B.C. gets new chief justice

Harper appoints Robert Bauman to replace Donald Brenner at the B.C. Supreme Court; best known for role in third murder trial of Kelly Ellard

Robert Matas

From Friday's Globe and Mail

September 11, 2009


The federal appointment of a new chief justice of the B.C. Supreme Court without any public debate has led to a call for revamping the process for deciding who heads the trial division and appeal courts in provinces across the country.

“Unless you know the personalities and know who else might have been considered in that jurisdiction, there is no way for judging whether these appointments are appropriate,” federal NDP justice critic Joe Comartin said yesterday in an interview.

“For the vast majority of the public, they do not know the personalities or qualifications of individual judges sitting on that bench,” he said, “so there is no way for the public to be able to judge this.”

Prime Minister Stephen Harper issued a news release early yesterday morning announcing that Robert Bauman, an appeal court judge who served previously as a judge on the B.C. Supreme Court, would replace former chief justice Donald Brenner. The position became vacant after Mr. Brenner announced in May that he decided to resign after 17 years as a judge.

Mr. Brenner, who was appointed chief justice in 2000 by former Liberal prime minister Jean Chrétien, said yesterday he anticipated British Columbians would not detect any differences as a result of the appointment by the federal Conservative government.

“I do not think there ever was such a thing as a Brenner court,” Mr. Brenner said in an interview. “I am very pleased and delighted with the Prime Minister's election of Chief Justice Bauman.
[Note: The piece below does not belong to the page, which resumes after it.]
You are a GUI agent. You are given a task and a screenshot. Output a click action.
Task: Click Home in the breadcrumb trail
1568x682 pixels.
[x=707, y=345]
I think he will be an outstanding chief justice. The work of the court will continue and it will continue very well indeed under his most capable leadership.”

The new appointee was a trial judge for eight years on the Supreme Court while Mr. Brenner served as chief justice. Mr. Brenner called his successor “a wonderful colleague” who worked hard as a judge and as a member of internal court committees. “He's very well positioned by background and experience to take this on.”

Mr. Brenner also said he was not a big fan of public hearings on judicial appointments. A judge's personal views are irrelevant, he said. “Of course, everyone comes to a job with a background and views and opinions, but as a judge, you check those at the courtroom door.”

Mr. Comartin said managerial skills are among the top requirements for the job. “Without demeaning the importance of a judge having a good basis in jurisprudence, what you want that person to do is manage the court as efficiently as possible,” he said.

“What I have been worried about is that, given the orientation of this government to introduce more right-wing ideology into courts, they might pick people who do not have those managerial skills and were viewed as more ideologically right wing.”

Mr. Comartin said the appointments should be made after a review by a committee of representatives from the law societies, bar associations, law schools and parliamentarians. The committee would evaluate judges on the basis of criteria that are publicly known, he said.

“The committee would say, we reviewed the criteria and qualifications of this candidate and this person best meets the criteria,” he said. “The decision is now totally a behind-the-scenes process.”

Chief Justice Bauman said he does not have a view on whether public hearings should be held on judicial appointments. “I've been watching the evolution of that issue to date with interest, but I don't have a view on that,” he said in an interview.

He did not apply for the job, he also said. He was caught by surprise when staff from the federal Justice Department called him a few days ago to see whether he would let his name stand on a short list for the position. “It is one of the jobs that is difficult but you think hard before saying no to the challenge,” Chief Justice Bauman said.




Commentary by the Ottawa Mens Centre

The fact, that Mr. Harper, can decide for Canadians, with the snap of his fingers, who will be the next chief justice of B.C. is disturbing. His choice may well be and apparently is an excellent one, despite the allegations of conservative connections. If connections ruled out a candidate, a very large number of judges would not be eligible, and those connections, just may be evidence of a desire to do something positive not negative for Canada.

The problem is, that many of Canada's Superior court judges are, blatant political appointments, and without any real screening, the sort of screening that any responsible organization would use.

What is not used is a background check or a psychological assessment.

Fact is, many judges are the WRONG sort of personality to be entrusted with absolute power. There is no probationary period, you never hear of a judge not making the grade when that is exactly what should happen when a new judge starts demonstrating a propensity to flagrantly abuse their power.

Ottawa has a small number of judges who qualify as the "underbelly of the judiciary" and that's being polite and diplomatic.

That being said, Ottawa has, probably the highest number of superior court judges who will "flagrantly" abuse their power, and they leave a trail destruction not to mention, bring into ill-repute, the reputation of the saints of the judiciary that the public never hear about.

There are many judges, who never come to attention who frequently work into the late hours and never really get any recognition. Its a tragic reality that the few totally unsuitable judges who are renown by their nicknames such as "the worst judge ever" get to damage the reputation of the entire judiciary.

The worst judges in Canada are very well known and no one it appears, in the entire system, even Mr. Harper, is willing to do anything about getting rid of them.